The Greenville Area Public Library has served the area since 1921.

Greenville has three museums: the Greenville Area Historical Society at the Waugh House Museum, the Greenville Railroad Park and Museum, and the Erie Extension Canal Museum.

The Railroad Park and Museum displays, among other railroad equipment, the last extant 0-10-2 "Union" steam locomotive. Every year on the first weekend in July, "Heritage Days" is held. This includes a fireworks display, crafters and vendors, historical reenactments, children's activities, and the area's largest free car show. The Waugh House is the oldest brick house in Greenville, built in 1826.

The post office is considered among the finest of Depression-Era design, built under the WPA program during the Roosevelt administration.

==Education==
The Greenville Area School District serves some of the area, and is divided into two buildings. The Reynolds Area School District serves some of the area, and is contained in two buildings.

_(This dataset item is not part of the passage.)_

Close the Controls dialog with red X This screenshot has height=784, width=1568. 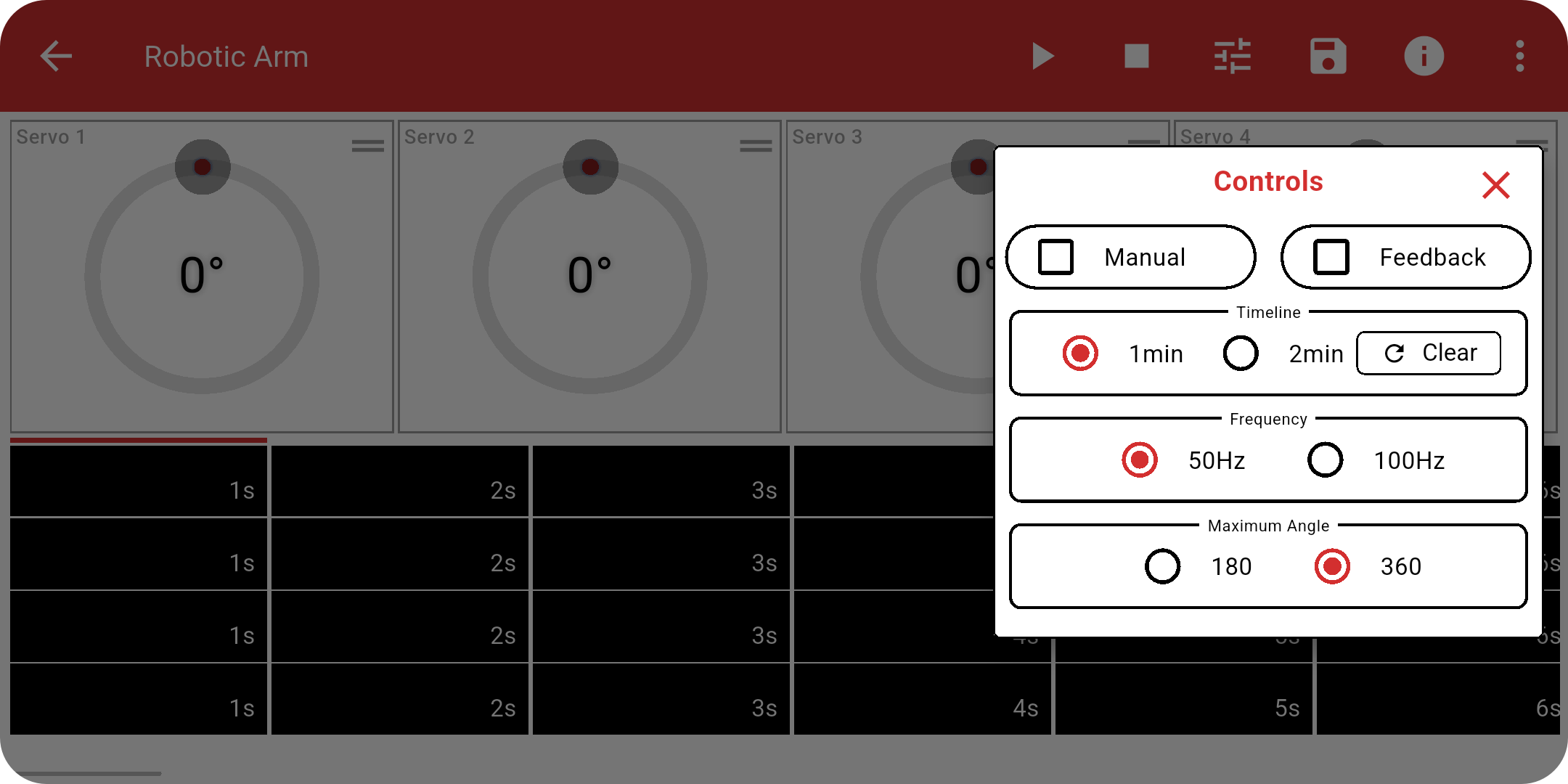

Thiel College, a private liberal arts college, is located in Greenville.

==People==
- Štefan Banič, inventor of one of the first parachute designs
- Adda Burch, former teacher, missionary, temperance activist, and reporter
- Charles Carr Clark, US Army colonel
- Janet Danahey, an American mass murderer
- Nicholas James (a.k.a. Nicholas J. Muscarella), American actor
- Gus Kefurt, Medal of Honor recipient
- Eric Kloss, jazz saxophonist
- Larry Lake, musician, radio personality, and record producer
- Bill Mitchell, former vice president of design, General Motors
- Nolan Reimold, former professional baseball player, Arizona Diamondbacks, Baltimore Orioles, and Toronto Blue Jays
- Naomi Whitehead is a supercentenarian and resident. As of her 115th birthday on Sept. 26, 2025, she is the oldest known living person in the USA, and the third oldest in the world.